You may export your data at any time from Settings > Account > Export my data. The export includes all staff profiles, shift history, and roster templates in JSON format.

8. Your Rights

Right to access

You may request a copy of the personal data we hold about you at any time. We will respond within 14 days. You can also export your own data directly from the app at any time.

Right to rectification

You may correct or update your account information at any time through Settings. You may also update staff data at any time through the Staff page.

Right to erasure

You may request deletion of your account and all associated data from Settings > Account > Delete account. Account deletion is processed within 30 days. Note that payment records required by law are retained for the legally required period even after account deletion.

Right to restrict processing

You may request that we restrict our processing of your data in certain circumstances, for example if you contest the accuracy of the data or object to processing based on legitimate interests.

Right to data portability

You may request your data in a machine-readable format. Use the Export function in Settings to download your data as JSON at any time, or contact us to request a structured export.

Right to object

You may opt out of marketing communications at any time by clicking the unsubscribe link in any marketing email or by contacting us at support@tflyx.com.

How to exercise your rights

To exercise any of these rights, email support@tflyx.com with your request. We will respond within 14 working days. We may ask you to verify your identity before processing your request.

9. Malaysia PDPA Compliance

  • We process personal data only for the specific purpose of providing staff scheduling services
  • We collect only the minimum personal data necessary for that purpose
  • We do not process sensitive personal data (as defined by the PDPA) unless required by law
  • We implement reasonable security measures to protect personal data from unauthorised access, disclosure, alteration, or destruction
  • We retain personal data only for as long as necessary for the purpose of processing
  • We allow data subjects to access and correct their personal data

If you believe we have not complied with Malaysia's PDPA, you may lodge a complaint with the Department of Personal Data Protection Malaysia (JPDP) at pdp.gov.my.

10. Children's Privacy

ShiftMate is a business tool intended for use by adults (18 years and older). We do not knowingly collect personal data from children under the age of 18. If we become aware that we have collected personal data from a child under 18, we will delete it promptly. If you believe we have collected data from a child, please contact us at support@tflyx.com.
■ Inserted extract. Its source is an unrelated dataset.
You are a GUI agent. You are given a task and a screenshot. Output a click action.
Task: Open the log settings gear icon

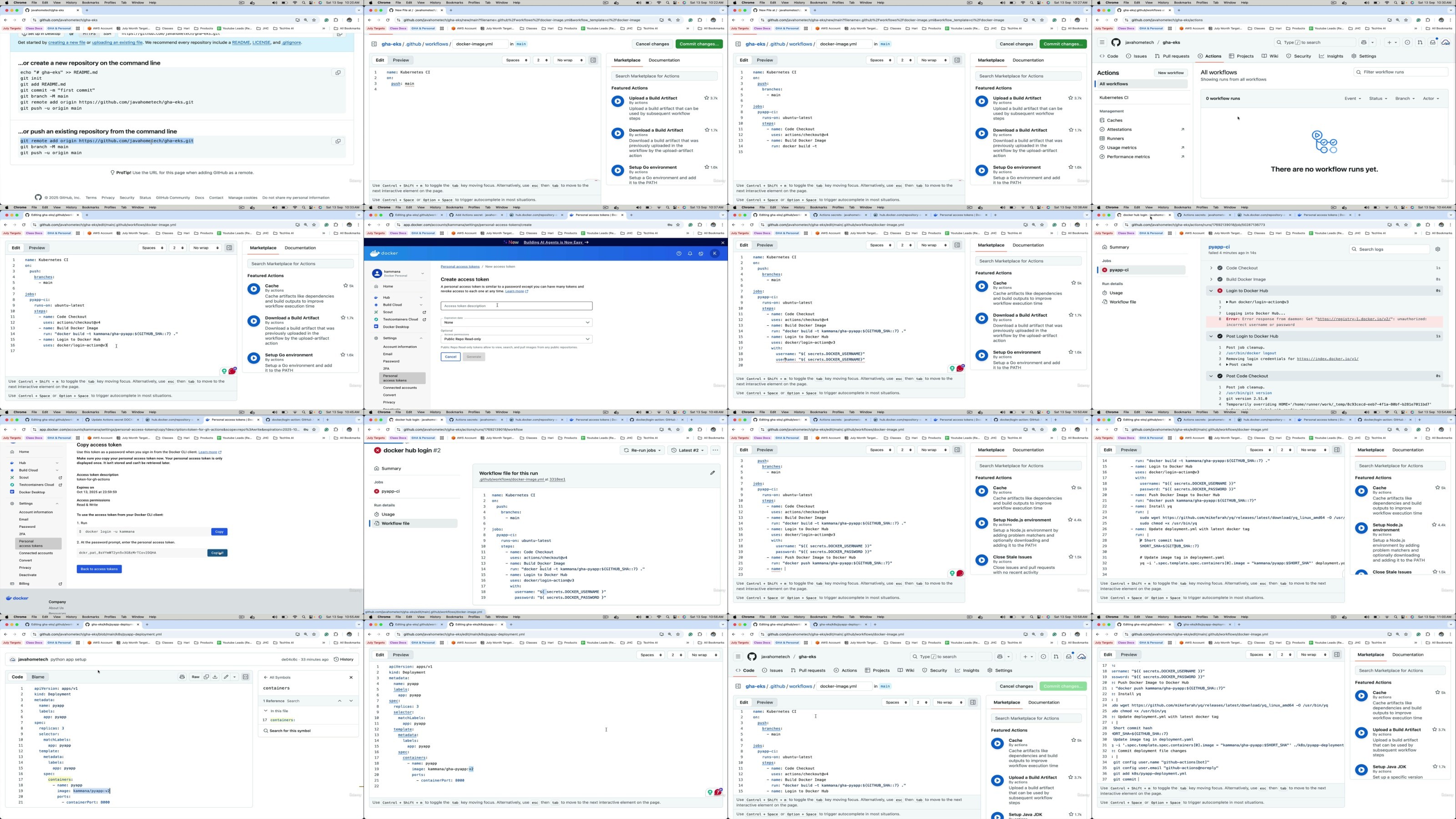tap(1438, 249)
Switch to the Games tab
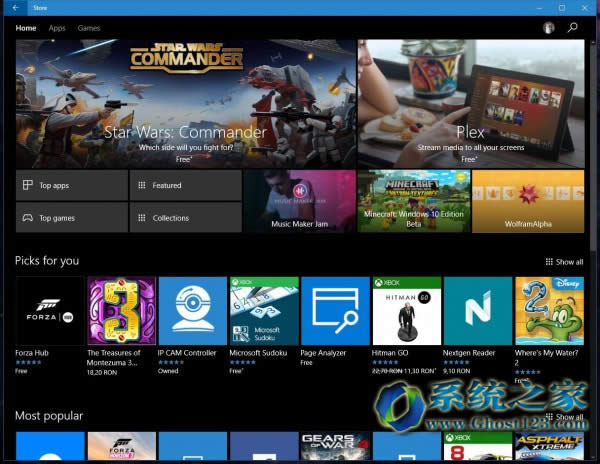This screenshot has width=600, height=464. (x=89, y=28)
11. Cookies and Local Storage

  • Authentication session cookie: stores your login session (essential — cannot be disabled)
  • Language preference: stored in localStorage as 'shiftmate_language' (functional)
  • Currency preference: stored in localStorage as 'shiftmate_currency' (functional)
  • Cookie consent: stored in localStorage as 'shiftmate_cookie_consent' (functional)

We do not use advertising cookies, third-party tracking cookies, or any cookies that profile your behaviour for commercial purposes. Essential and functional cookies are required for the Service to operate correctly.
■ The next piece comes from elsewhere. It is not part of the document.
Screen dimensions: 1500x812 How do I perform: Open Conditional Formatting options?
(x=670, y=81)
12. Changes to This Policy

We may update this Privacy Policy from time to time to reflect changes in our practices, technology, or applicable law. We will notify you of material changes via email and an in-app notification at least 14 days before the changes take effect.

The date of the most recent update is shown at the top of this document. We encourage you to review this policy periodically. Continued use of the Service after changes take effect constitutes your acceptance of the updated policy.

13. Contact Us

For any questions, concerns, or requests regarding this Privacy Policy or our data practices, please contact us:

ShiftMate Privacy Team

Email: support@tflyx.com

Support: support@tflyx.com

Website: tflyx.com/privacy

We aim to respond to all privacy-related enquiries within 14 working days.

This Privacy Policy was last updated on 19 June 2026.